Item-finding material:
┌────────
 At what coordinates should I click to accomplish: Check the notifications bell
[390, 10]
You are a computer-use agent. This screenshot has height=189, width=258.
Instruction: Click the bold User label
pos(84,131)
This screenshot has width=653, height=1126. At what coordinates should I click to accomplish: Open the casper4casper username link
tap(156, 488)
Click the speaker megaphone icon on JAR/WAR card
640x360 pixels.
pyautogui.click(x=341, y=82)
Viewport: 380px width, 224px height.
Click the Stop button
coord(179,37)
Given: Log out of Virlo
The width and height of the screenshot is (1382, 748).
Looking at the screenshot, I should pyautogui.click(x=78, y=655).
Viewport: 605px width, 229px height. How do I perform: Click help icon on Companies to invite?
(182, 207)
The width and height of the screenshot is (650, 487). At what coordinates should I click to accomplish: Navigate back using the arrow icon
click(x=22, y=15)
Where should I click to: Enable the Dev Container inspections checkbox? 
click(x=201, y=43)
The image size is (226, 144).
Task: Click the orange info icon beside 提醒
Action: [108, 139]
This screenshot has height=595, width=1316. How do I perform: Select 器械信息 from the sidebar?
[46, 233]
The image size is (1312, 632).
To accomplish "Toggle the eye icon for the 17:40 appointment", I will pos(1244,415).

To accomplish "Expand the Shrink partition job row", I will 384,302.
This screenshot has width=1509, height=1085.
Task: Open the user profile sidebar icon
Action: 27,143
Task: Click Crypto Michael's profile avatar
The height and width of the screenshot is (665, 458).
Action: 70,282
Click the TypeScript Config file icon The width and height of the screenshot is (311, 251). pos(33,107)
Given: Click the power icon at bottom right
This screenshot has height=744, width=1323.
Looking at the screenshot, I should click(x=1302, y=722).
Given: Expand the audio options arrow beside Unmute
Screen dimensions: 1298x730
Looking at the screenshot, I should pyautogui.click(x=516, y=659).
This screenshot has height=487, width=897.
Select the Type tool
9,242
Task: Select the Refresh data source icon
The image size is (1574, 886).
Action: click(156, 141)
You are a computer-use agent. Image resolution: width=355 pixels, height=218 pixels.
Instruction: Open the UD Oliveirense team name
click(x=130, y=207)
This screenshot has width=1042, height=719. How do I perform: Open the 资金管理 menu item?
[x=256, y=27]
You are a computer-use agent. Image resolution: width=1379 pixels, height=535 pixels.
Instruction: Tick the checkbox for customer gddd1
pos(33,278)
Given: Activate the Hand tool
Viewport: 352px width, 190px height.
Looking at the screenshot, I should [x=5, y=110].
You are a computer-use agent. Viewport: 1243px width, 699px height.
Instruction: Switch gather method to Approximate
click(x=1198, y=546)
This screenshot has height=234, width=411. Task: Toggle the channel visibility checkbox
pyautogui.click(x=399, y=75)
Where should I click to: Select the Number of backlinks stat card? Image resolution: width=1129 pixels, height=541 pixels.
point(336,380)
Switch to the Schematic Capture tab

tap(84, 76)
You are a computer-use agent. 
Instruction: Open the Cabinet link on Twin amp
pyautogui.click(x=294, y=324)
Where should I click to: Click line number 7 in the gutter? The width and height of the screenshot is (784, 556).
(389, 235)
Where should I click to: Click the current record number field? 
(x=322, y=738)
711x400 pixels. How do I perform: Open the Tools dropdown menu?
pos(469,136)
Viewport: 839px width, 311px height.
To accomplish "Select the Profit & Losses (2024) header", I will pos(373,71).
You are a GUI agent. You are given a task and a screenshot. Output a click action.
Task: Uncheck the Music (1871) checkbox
└────────
Lay out every line of the material above as a numbered list, omitting the blank lines.

1.  At what coordinates should I click to accomplish: Check the notifications bell
2. [390, 10]
3. You are a computer-use agent. This screenshot has height=189, width=258.
4. Instruction: Click the bold User label
5. pos(84,131)
6. This screenshot has width=653, height=1126. At what coordinates should I click to accomplish: Open the casper4casper username link
7. tap(156, 488)
8. Click the speaker megaphone icon on JAR/WAR card
9. 640x360 pixels.
10. pyautogui.click(x=341, y=82)
11. Viewport: 380px width, 224px height.
12. Click the Stop button
13. coord(179,37)
14. Given: Log out of Virlo
15. The width and height of the screenshot is (1382, 748).
16. Looking at the screenshot, I should pyautogui.click(x=78, y=655).
17. Viewport: 605px width, 229px height. How do I perform: Click help icon on Companies to invite?
18. (182, 207)
19. The width and height of the screenshot is (650, 487). At what coordinates should I click to accomplish: Navigate back using the arrow icon
20. click(x=22, y=15)
21. Where should I click to: Enable the Dev Container inspections checkbox? 
22. click(x=201, y=43)
23. The image size is (226, 144).
24. Task: Click the orange info icon beside 提醒
25. Action: [108, 139]
26. This screenshot has height=595, width=1316. How do I perform: Select 器械信息 from the sidebar?
27. [46, 233]
28. The image size is (1312, 632).
29. To accomplish "Toggle the eye icon for the 17:40 appointment", I will pos(1244,415).
30. To accomplish "Expand the Shrink partition job row", I will 384,302.
31. This screenshot has width=1509, height=1085.
32. Task: Open the user profile sidebar icon
33. Action: 27,143
34. Task: Click Crypto Michael's profile avatar
35. The height and width of the screenshot is (665, 458).
36. Action: 70,282
37. Click the TypeScript Config file icon The width and height of the screenshot is (311, 251). pos(33,107)
38. Given: Click the power icon at bottom right
39. This screenshot has height=744, width=1323.
40. Looking at the screenshot, I should click(x=1302, y=722).
41. Given: Expand the audio options arrow beside Unmute
42. Screen dimensions: 1298x730
43. Looking at the screenshot, I should pyautogui.click(x=516, y=659).
44. This screenshot has height=487, width=897.
45. Select the Type tool
46. 9,242
47. Task: Select the Refresh data source icon
48. The image size is (1574, 886).
49. Action: click(156, 141)
50. You are a computer-use agent. Image resolution: width=355 pixels, height=218 pixels.
51. Instruction: Open the UD Oliveirense team name
52. click(x=130, y=207)
53. This screenshot has width=1042, height=719. How do I perform: Open the 资金管理 menu item?
54. [x=256, y=27]
55. You are a computer-use agent. Image resolution: width=1379 pixels, height=535 pixels.
56. Instruction: Tick the checkbox for customer gddd1
57. pos(33,278)
58. Given: Activate the Hand tool
59. Viewport: 352px width, 190px height.
60. Looking at the screenshot, I should [x=5, y=110].
61. You are a computer-use agent. Viewport: 1243px width, 699px height.
62. Instruction: Switch gather method to Approximate
63. click(x=1198, y=546)
64. This screenshot has height=234, width=411. Task: Toggle the channel visibility checkbox
65. pyautogui.click(x=399, y=75)
66. Where should I click to: Select the Number of backlinks stat card? Image resolution: width=1129 pixels, height=541 pixels.
67. point(336,380)
68. Switch to the Schematic Capture tab
69. tap(84, 76)
70. You are a computer-use agent. 
71. Instruction: Open the Cabinet link on Twin amp
72. pyautogui.click(x=294, y=324)
73. Where should I click to: Click line number 7 in the gutter? The width and height of the screenshot is (784, 556).
74. (389, 235)
75. Where should I click to: Click the current record number field? 
76. (x=322, y=738)
77. 711x400 pixels. How do I perform: Open the Tools dropdown menu?
78. pos(469,136)
79. Viewport: 839px width, 311px height.
80. To accomplish "Select the Profit & Losses (2024) header", I will pos(373,71).
81. You are a GUI agent. You are given a task and a screenshot. Output a click action.
82. Task: Uncheck the Music (1871) checkbox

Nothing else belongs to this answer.